EDIT: Although come to think of it I'm not sure the objections presented in that paper are so deadly after all if you takes TDT-like considerations into account (i.e. there would not be a difference between "kill 1 person, prevent 1000 mutilations" + "kill 1 person, prevent 1000 mutilations" and "kill 2 people, prevent 2000 mutilations".) Will have to think on it some more.

Comment author: TheOtherDave 27 June 2012 01:25:59PM *  0 points [-]

Agreed that all of these sorts of arguments ultimately rest on different intuitions about morality, which sometimes conflict, or seem to conflict.

Agreed that value needn't add linearly, and indeed my intuition is that it probably doesn't.
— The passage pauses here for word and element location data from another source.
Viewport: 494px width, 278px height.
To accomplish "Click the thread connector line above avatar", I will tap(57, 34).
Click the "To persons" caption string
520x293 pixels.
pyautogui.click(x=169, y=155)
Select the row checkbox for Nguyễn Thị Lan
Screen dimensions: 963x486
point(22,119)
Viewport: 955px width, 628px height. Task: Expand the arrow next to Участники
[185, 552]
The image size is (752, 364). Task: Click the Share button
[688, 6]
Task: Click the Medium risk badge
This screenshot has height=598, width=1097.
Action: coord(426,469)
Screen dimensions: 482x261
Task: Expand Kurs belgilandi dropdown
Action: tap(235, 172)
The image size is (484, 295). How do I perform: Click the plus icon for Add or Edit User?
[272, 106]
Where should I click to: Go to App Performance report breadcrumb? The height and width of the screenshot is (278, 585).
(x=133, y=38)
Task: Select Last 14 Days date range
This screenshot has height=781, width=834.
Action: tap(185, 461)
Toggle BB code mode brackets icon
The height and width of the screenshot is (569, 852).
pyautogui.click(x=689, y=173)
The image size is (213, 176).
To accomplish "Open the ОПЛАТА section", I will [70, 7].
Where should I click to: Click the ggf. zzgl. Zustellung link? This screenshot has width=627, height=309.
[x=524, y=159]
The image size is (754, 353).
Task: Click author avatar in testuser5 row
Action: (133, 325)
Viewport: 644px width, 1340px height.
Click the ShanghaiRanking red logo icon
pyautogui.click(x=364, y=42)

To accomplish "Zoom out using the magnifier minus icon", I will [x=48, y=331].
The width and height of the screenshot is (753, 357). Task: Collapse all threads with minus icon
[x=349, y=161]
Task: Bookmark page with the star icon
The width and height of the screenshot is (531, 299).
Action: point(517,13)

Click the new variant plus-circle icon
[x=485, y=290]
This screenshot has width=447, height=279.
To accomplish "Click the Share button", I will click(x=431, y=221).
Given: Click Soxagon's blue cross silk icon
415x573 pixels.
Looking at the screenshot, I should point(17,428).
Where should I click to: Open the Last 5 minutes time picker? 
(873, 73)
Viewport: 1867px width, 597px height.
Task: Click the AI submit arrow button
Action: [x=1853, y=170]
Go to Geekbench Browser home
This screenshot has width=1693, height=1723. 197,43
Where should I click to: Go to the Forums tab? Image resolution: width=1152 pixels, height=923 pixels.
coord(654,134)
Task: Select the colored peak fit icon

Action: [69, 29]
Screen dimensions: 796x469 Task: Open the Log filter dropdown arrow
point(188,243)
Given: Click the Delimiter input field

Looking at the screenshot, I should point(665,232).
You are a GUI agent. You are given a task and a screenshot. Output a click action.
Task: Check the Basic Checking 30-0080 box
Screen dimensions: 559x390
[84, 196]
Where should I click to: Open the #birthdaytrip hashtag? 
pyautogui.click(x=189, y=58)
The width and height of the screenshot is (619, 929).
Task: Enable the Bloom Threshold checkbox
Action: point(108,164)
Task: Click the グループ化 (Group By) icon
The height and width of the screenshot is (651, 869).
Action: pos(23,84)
It seems clear to me that if I negatively value something happening, I also negatively value it happening more more. That is, for any X I don't want to have happen, it seems I would rather have X happen than have X happen twice. I can't imagine an X where I don't want X to happen and would prefer to have X happen twice than once. (Barring silly examples like "the power switch for the torture device gets flipped".)

Comment author: APMason 27 June 2012 01:41:58PM 0 points [-]

Can anyone explain what goes wrong if you say something like, "The marginal utility of my terminal values increases asymtotically, and u(Torture) approaches a much higher asymptote than u(Dust speck)" (or indeed whether it goes wrong at all)?

Comment author: Lukas_Gloor 27 June 2012 11:57:18AM *  -1 points [-]

I should qualify my statement. I was talking only about the common varieties of utilitarianism and I may well have omitted consistent variants that are unpopular or weird (e.g. something like negative average preference-utilitarianism). Basically my point was that "hybrid-views" like prior-existence (or "critical level" negative utiltiarianism) run into contradictions. Most forms of average utilitarianism aren't contradictory, but they imply an obvious absurdity: A world with one being in maximum suffering would be [edit:] worse than a world with a billion beings in suffering that's just slightly less awful.

Comment author: APMason 27 June 2012 01:07:58PM 1 point [-]

That last sentence didn't make sense to me when I first looked at this. Think you must mean "worse", not "better".

Comment author: loup-vaillant 25 June 2012 07:16:55AM *  3 points [-]

Because it's a fair test

No, not even by Eliezer's standard, because TDT is not given the same problem than other decision theories.

As stated in comments below, everyone but TDT have the information "I'm not in the simulation" (or more precisely, in one of the simulations of the infinite regress that is implied by Omega's formulation). The reason TDT does not have this extra piece of information comes from the fact that it is TDT, not from any decision it may make.

Comment author: APMason 25 June 2012 03:40:53PM *  0 points [-]

This variation of the problem was invented in the follow-up post (I think it was called "Sneaky strategies for TDT" or something like that:

Omega tells you that earlier he flipped a coin. If the coin came down heads, it simulated a CDT agent facing this problem. If the coin came down tails, it simulated a TDT agent facing this problem. In either case, if the simulated agent one-boxed, there is $1000000 in Box-B; if it two-boxed Box-B is empty. In this case TDT still one-boxes (50% chance of $1000000 dominates a 100% chance of $1000), and CDT still two-boxes (because that's what CDT does). In this case, even though both agents have an equal chance of being simulated, CDT out-performs TDT (average payoffs of 500500 vs. 500000) - CDT takes advantage of TDT's prudence and TDT suffers for CDT's lack of it. Notice also that TDT cannot do better by behaving like CDT (both would get payoffs of 1000). This shows that the class of problems we're concerned with is not so much "fair" vs. "unfair", but more like "those problem on which the best I can do is not necessarily the best anyone can do". We can call it "fairness" if we want, but it's not like Omega is discriminating against TDT in this case.